Sandy comes in and playfights with the stripey rug by herself, and mrrps at me asking for chin rubs, which I manage by twisting and leaning to reach her behind me. She has previously shared a sofa with her sister Tabitha, and thinks about joining her on the armchair, but sharing the armchair with Ember as well would be too much, so she settles on the rug.

Ember is nudging Tabitha, wanting her mum to wash her. I reach over to give each of them chin rubs, but it's hard to do that without disturbing Trezhy. I suggest to Tabitha that she and Ember could give each other face washes, but after licking Ember's forehead once or twice, Tabitha starts biting her neck, and not in a friendly way. They squabble, and Tabitha leaves the armchair, and goes to sit on another box next to the one Rosy is on. Rosy is wary, but not going to take action unless Tabitha starts something.

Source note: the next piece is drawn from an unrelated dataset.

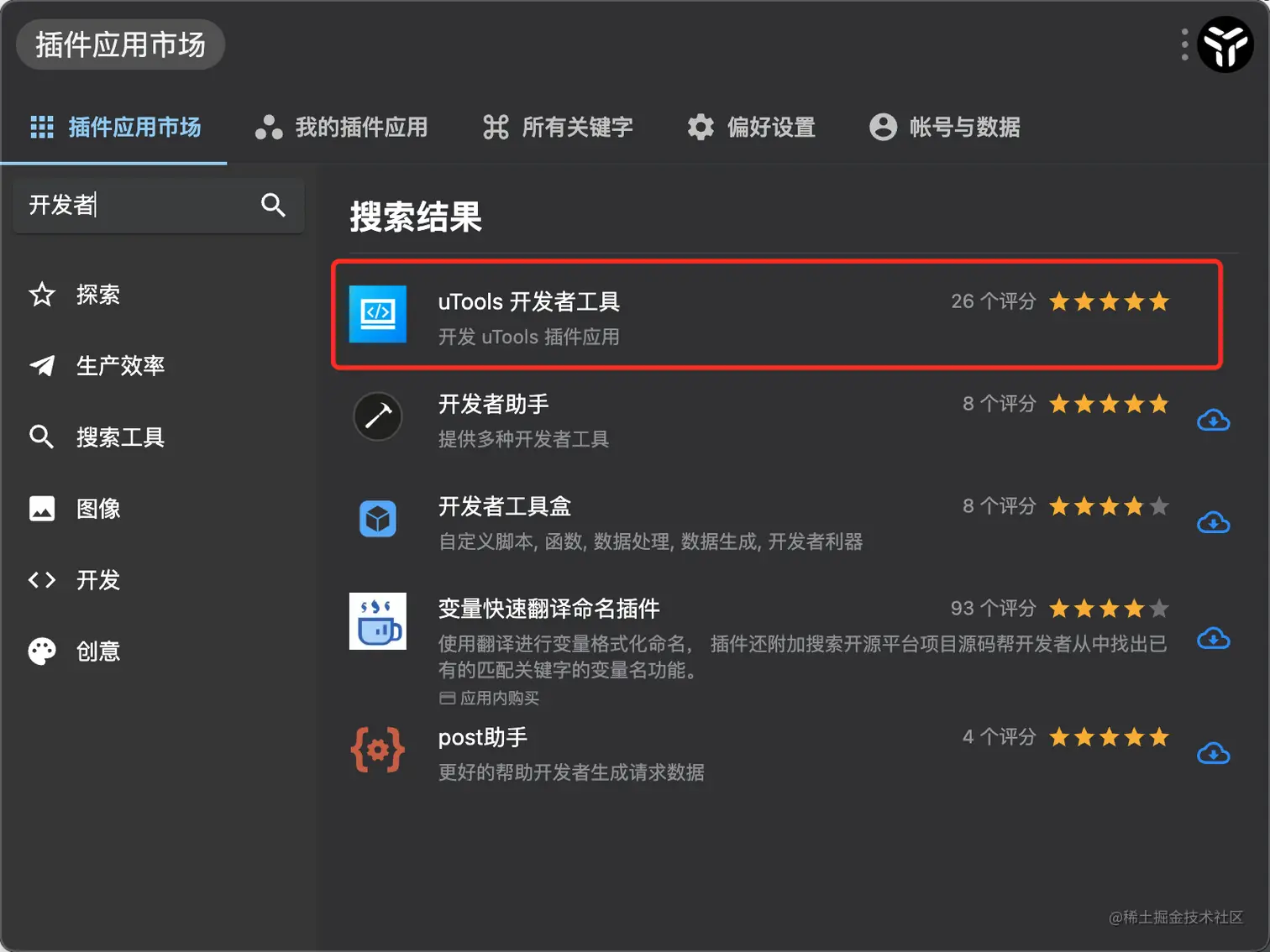Download 开发者助手 via cloud icon
The height and width of the screenshot is (952, 1270).
(1213, 420)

Treasure leaves my lap to go and have a snack in the kitchen, and Ember follows to see if any interesting new food has appeared. I've finished doing stuff with photos on the desktop, so I close it down, and move back to the now vacant armchair and start using the laptop again.
Sandy comes to sit with me on the armchair - yay! She doesn't often sit on or near my lap, so I'm pleased when she does.

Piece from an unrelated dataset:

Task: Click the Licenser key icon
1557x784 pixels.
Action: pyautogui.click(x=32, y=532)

Fern is still out, avoiding Sandy and Ember; sadly I don't see much of my darling girl - I really need to rehome Tabitha and Ember so Ferny can feel more relaxed in her home again.

Sandy is bothered by my clicking away at the keyboard and so leaves me and the armchair, and curls up on the chair I use at the desktop workstation.

Ember comes to sit with me on the armchair. She's not into laps either, but is very happy to smooch a bit. She headbutts my arm, I rub her forehead and chin, she purrs, tries to bite me in a friendly but ouchy way, I pull my arm away, she settles down on the arm of the chair.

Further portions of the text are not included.